WHAT THE TASK ASKS:
Exclude the pictures, then quote exactly the lines from the one holding "You are a computer-use" through the last line of the records.

Dataset records:
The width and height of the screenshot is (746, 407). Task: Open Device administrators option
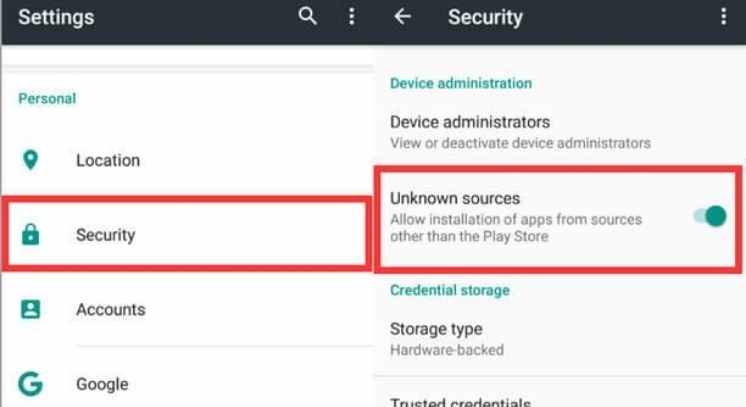(560, 132)
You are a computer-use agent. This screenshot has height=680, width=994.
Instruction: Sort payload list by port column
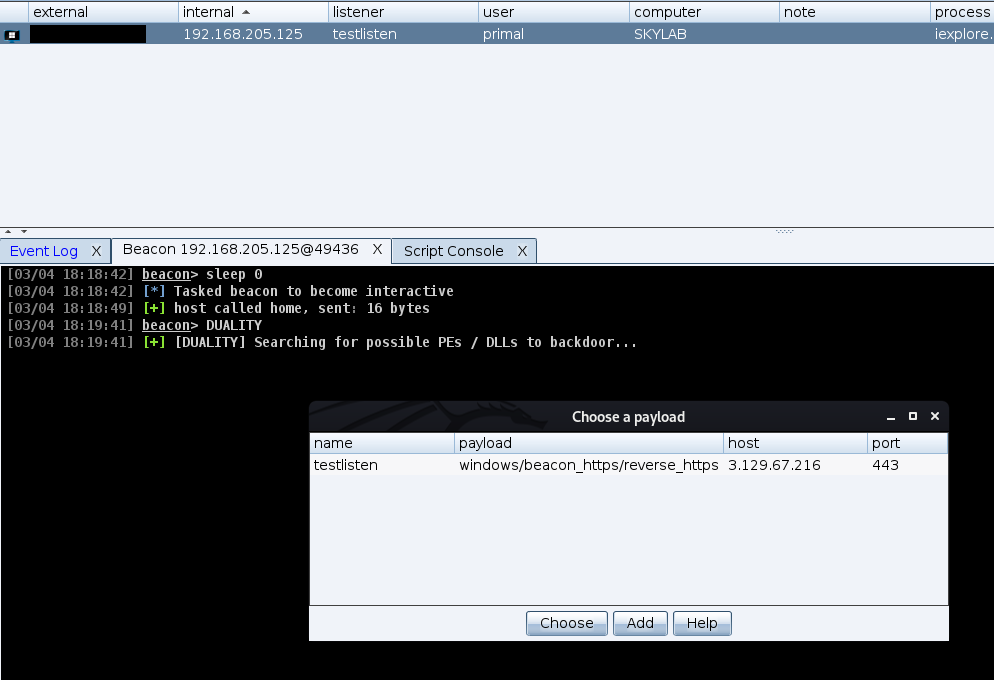pyautogui.click(x=906, y=443)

ANSWER BOX:
You are a computer-use agent. This screenshot has height=680, width=994.
Instruction: Sort payload list by port column
pyautogui.click(x=906, y=443)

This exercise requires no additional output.